## Excerpt provided
Researchers have found that a single mutation in a recently discovered Parkinson's disease gene is responsible for 5% of inherited Parkinson's disease cases. The finding opens the door to the possibility of genetic screening for the LRRK2 gene mutation, which is believed to be the most common genetic cause of inherited Parkinson's disease identified to date.

The study, conducted by Dr William Nichols, a geneticist at Cincinnati Children’s Hospital Medical Center, has been published in the medical journal The Lancet, as well as studies by Dr Nicholas Wood of the Institute of Neurology in London and Dr Vincenzo Bonifati of Erasmus MC in Rotterdam, Netherlands.

The Cincinnati Children’s study focused on a group of 767 Parkinson’s disease patients from 358 different families. The study found that 5% of the patients carried the same LRRK2 mutation.

The Wood report focused on Parkinson’s disease patients without a known family history of the disease and found the same LRRK2 gene mutation in eight of 482 individuals in the study.

The Bonifati study identified the same LRRK2 gene mutation as the Cincinnati Children’s study. Bonifati found the mutation in four of 61 families with a history of Parkinson’s disease.

“When we began, we really didn’t know how frequent the mutation in the LRRK2 gene would be, but to find the same single mutation in the genome in Parkinson’s patients is pretty dramatic. No other mutation in any other known Parkinson’s gene has been found in such high frequency,” said Dr Nichols.

Individual genes can have many mutations, which is also true of the LRRK2 gene. Other mutations in the LRRK2 gene have been identified, but those mutations were not manifested to the same degree as the mutation described in Nichols’ study, which was found to occur in about one of every 22 patients with inherited Parkinson’s disease.

“Finding the same mutation in a single gene accounting for such a large percentage of patients is quite remarkable, and this mutation should be included in any future genetic testing for the disease,” Dr Nichols said.

Until recently, it was thought that environmental factors were the primary cause of Parkinson’s disease. A genetic link was thought to exist in the rare early onset form of the disease in people diagnosed before age 40, but not in the more common form of the disease in which people, on average, are diagnosed at about 60 years. The first Parkinson’s disease gene was identified in 1997.

## Stored records
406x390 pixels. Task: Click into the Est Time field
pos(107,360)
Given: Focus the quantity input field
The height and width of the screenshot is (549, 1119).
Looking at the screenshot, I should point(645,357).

## Explore the material
• a. In the article on the Parkinson's gene studies, why does Dr Nichols say the LRRK2 mutation should be included in future genetic testing? Answer in one to three sentences.
• b. Using the article on the Parkinson's gene studies, decide whether each statement agrees with it: (i) The Wood report studied patients without a known family history of Parkinson's disease. (ii) The Cincinnati Children's study included patients from 482 different families. (iii) The first Parkinson's disease gene was identified in 1997. Answer yes or no for each, and quote the words of the article that decide it.

## Answers provided
• a. Dr Nichols says the mutation belongs in future genetic testing because the same mutation in a single gene accounts for such a large percentage of patients. He calls this quite remarkable.

• b.
(i) Yes: "focused on Parkinson’s disease patients without a known family history of the disease"
(ii) No: "a group of 767 Parkinson’s disease patients from 358 different families"
(iii) Yes: "The first Parkinson’s disease gene was identified in 1997."